- **Document segment**
Hacker Newsnew | past | comments | ask | show | jobs | submitlogin
Cerabyte: ceramic storage poised to usher in 'yottabyte era' (tomshardware.com)
155 points by CharlesW on Sept 8, 2023 | hide | past | favorite | 77 comments


> CeraMemory cartridges (2025-30) storing between 10 PB and 100 PB, and its CeraTape (2030-35) with up to 1 EB capacity per tape.

> Cerabyte says its technology can read and write data at GB/s class speeds.

1EB = 1,000 PB = 1,000,000 TB = 1,000,000,000 GB

To read the 10PB cartridge at:

1GB/sec = 115.740.. days

10GB/sec = 277.7.. hours

100GB/sec = 27.7.. hours

To read the 1EB tape at:

1GB/sec = 31.7 years

10GB/sec = 3.17 years

100GB/sec = 115.7 days

1TB/sec = 11.57 days

10TB/sec = 1.2 days


Throughput is usually a workable problem. Throw in a bunch of these devices and stripe your writes across them - now when you read, you get nice improvements in throughput. Look at ZFS VDEVs for example.

- **Supplied material**
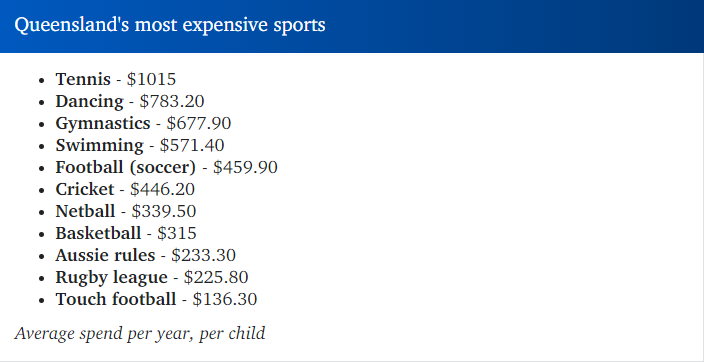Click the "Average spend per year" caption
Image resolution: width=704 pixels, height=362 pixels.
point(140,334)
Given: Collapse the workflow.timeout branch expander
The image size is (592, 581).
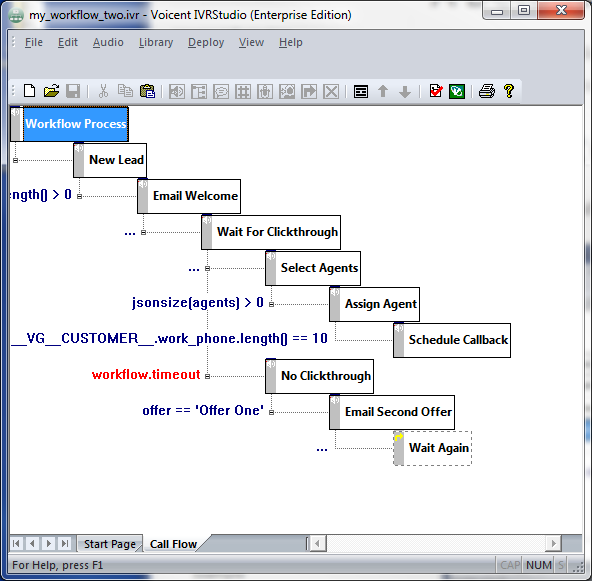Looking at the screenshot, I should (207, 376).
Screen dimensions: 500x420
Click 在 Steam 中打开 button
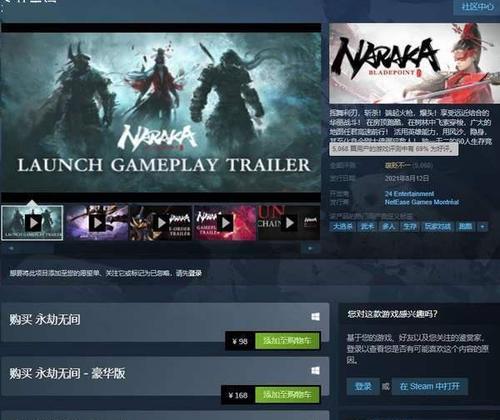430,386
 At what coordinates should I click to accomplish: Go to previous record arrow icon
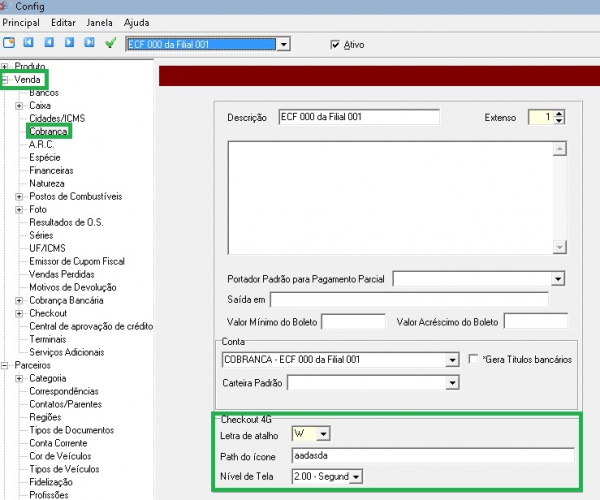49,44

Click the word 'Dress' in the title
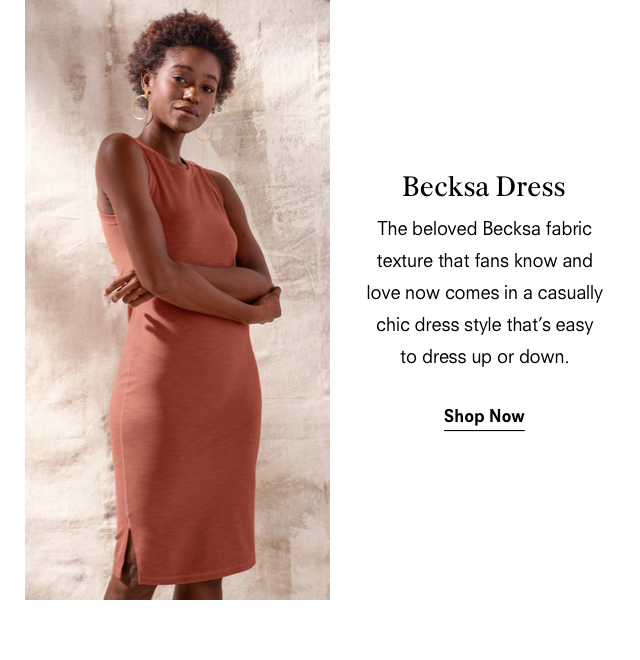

- **What to do**
Please retype the stretch of the ceramic storage thread above from "Throughput is usually" through "VDEVs for example.".

- **Final result**
Throughput is usually a workable problem. Throw in a bunch of these devices and stripe your writes across them - now when you read, you get nice improvements in throughput. Look at ZFS VDEVs for example.